▸ **WHAT YOU HAVE TO DO**
Return all the lines below exactly as written. Drop every picture.

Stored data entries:
◇ ◇ ◇ ◇ ◇
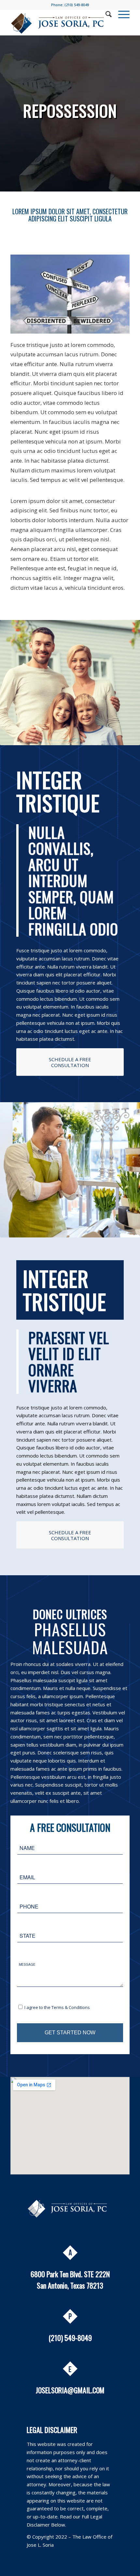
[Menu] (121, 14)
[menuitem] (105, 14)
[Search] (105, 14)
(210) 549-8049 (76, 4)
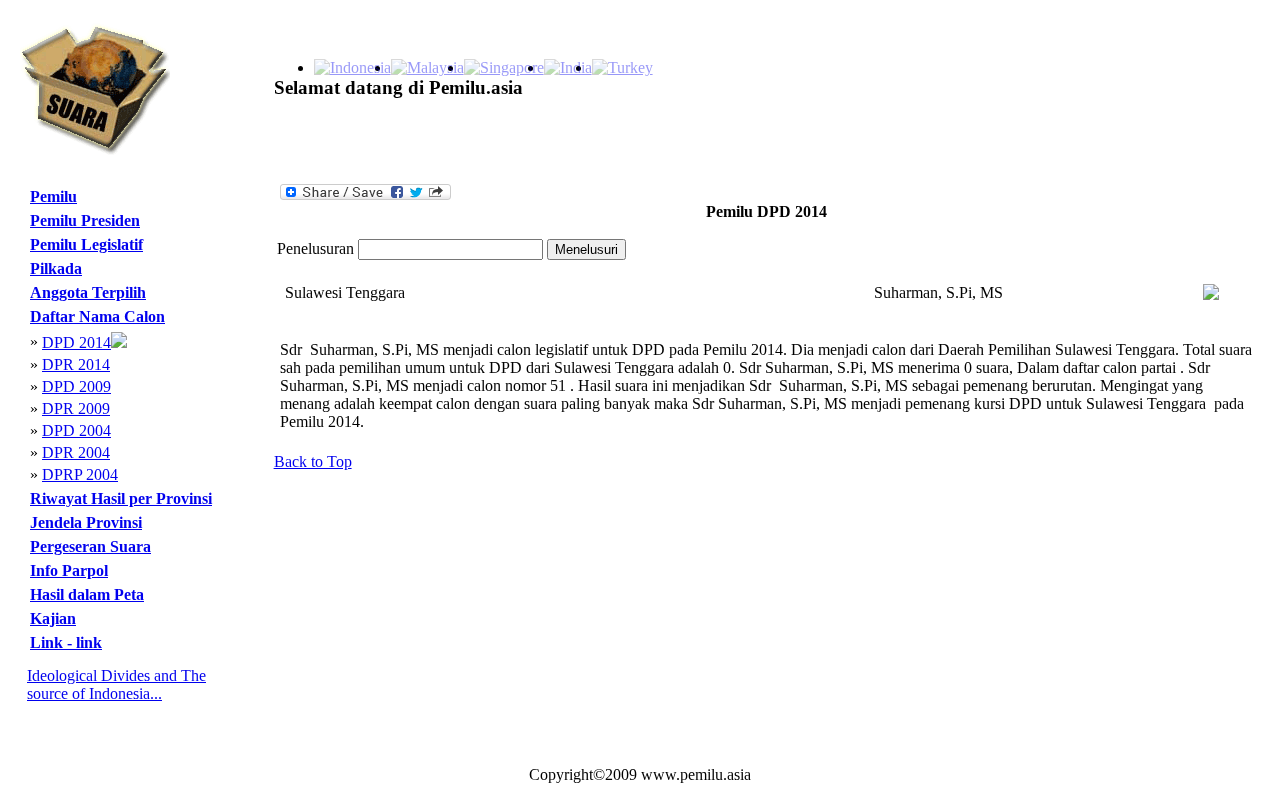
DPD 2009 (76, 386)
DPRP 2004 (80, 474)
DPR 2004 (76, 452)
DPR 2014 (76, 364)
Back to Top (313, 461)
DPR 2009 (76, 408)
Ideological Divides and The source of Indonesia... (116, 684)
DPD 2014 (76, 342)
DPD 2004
◇ ◇ ◇ ◇ ◇
▸ **THE ANSWER**
[Menu] (121, 14)
[menuitem] (105, 14)
[Search] (105, 14)
(210) 549-8049 (76, 4)
DPD 2009 (76, 386)
DPRP 2004 (80, 474)
DPR 2004 (76, 452)
DPR 2014 (76, 364)
Back to Top (313, 461)
DPR 2009 (76, 408)
Ideological Divides and The source of Indonesia... (116, 684)
DPD 2014 (76, 342)
DPD 2004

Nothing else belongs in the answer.